Work required —
Reproduce the data below in full. Nothing should differ from the original.

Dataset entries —
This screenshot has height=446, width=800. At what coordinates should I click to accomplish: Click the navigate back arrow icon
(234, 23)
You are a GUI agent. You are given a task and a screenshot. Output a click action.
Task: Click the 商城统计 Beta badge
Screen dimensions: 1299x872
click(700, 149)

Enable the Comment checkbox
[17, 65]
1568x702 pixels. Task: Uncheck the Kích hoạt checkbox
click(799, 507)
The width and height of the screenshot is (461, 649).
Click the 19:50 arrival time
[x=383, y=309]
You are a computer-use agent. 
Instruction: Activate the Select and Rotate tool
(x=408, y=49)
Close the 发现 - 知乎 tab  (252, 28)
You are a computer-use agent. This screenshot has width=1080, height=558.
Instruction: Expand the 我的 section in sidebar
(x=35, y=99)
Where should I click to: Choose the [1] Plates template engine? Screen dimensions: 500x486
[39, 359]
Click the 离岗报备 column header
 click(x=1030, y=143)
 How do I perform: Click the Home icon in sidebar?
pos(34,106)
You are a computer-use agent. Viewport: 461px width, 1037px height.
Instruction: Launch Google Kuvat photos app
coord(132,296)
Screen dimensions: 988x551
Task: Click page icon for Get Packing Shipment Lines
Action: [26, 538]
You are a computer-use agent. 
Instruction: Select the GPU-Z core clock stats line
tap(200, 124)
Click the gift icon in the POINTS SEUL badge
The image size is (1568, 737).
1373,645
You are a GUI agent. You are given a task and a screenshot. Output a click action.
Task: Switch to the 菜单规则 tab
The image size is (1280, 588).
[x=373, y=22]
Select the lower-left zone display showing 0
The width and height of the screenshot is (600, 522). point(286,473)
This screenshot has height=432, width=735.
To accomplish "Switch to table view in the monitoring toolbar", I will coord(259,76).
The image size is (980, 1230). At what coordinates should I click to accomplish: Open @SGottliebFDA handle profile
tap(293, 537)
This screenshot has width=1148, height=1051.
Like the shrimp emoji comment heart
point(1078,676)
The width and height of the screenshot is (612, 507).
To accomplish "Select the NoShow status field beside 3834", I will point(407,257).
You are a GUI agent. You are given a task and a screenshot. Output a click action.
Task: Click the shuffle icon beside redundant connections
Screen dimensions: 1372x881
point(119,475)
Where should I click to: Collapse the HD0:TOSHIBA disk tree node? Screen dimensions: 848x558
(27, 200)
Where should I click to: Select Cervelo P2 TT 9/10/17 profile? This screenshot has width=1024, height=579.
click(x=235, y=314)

Response —
This screenshot has height=446, width=800. At what coordinates should I click to accomplish: Click the navigate back arrow icon
(234, 23)
You are a GUI agent. You are given a task and a screenshot. Output a click action.
Task: Click the 商城统计 Beta badge
Screen dimensions: 1299x872
click(700, 149)

Enable the Comment checkbox
[17, 65]
1568x702 pixels. Task: Uncheck the Kích hoạt checkbox
click(799, 507)
The width and height of the screenshot is (461, 649).
Click the 19:50 arrival time
[x=383, y=309]
You are a computer-use agent. 
Instruction: Activate the Select and Rotate tool
(x=408, y=49)
Close the 发现 - 知乎 tab  (252, 28)
You are a computer-use agent. This screenshot has width=1080, height=558.
Instruction: Expand the 我的 section in sidebar
(x=35, y=99)
Where should I click to: Choose the [1] Plates template engine? Screen dimensions: 500x486
[39, 359]
Click the 离岗报备 column header
 click(x=1030, y=143)
 How do I perform: Click the Home icon in sidebar?
pos(34,106)
You are a computer-use agent. Viewport: 461px width, 1037px height.
Instruction: Launch Google Kuvat photos app
coord(132,296)
Screen dimensions: 988x551
Task: Click page icon for Get Packing Shipment Lines
Action: [26, 538]
You are a computer-use agent. 
Instruction: Select the GPU-Z core clock stats line
tap(200, 124)
Click the gift icon in the POINTS SEUL badge
The image size is (1568, 737).
1373,645
You are a GUI agent. You are given a task and a screenshot. Output a click action.
Task: Switch to the 菜单规则 tab
The image size is (1280, 588).
[x=373, y=22]
Select the lower-left zone display showing 0
The width and height of the screenshot is (600, 522). point(286,473)
This screenshot has height=432, width=735.
To accomplish "Switch to table view in the monitoring toolbar", I will coord(259,76).
The image size is (980, 1230). At what coordinates should I click to accomplish: Open @SGottliebFDA handle profile
tap(293, 537)
This screenshot has width=1148, height=1051.
Like the shrimp emoji comment heart
point(1078,676)
The width and height of the screenshot is (612, 507).
To accomplish "Select the NoShow status field beside 3834", I will point(407,257).
You are a GUI agent. You are given a task and a screenshot. Output a click action.
Task: Click the shuffle icon beside redundant connections
Screen dimensions: 1372x881
point(119,475)
Where should I click to: Collapse the HD0:TOSHIBA disk tree node? Screen dimensions: 848x558
(27, 200)
Where should I click to: Select Cervelo P2 TT 9/10/17 profile? This screenshot has width=1024, height=579.
click(x=235, y=314)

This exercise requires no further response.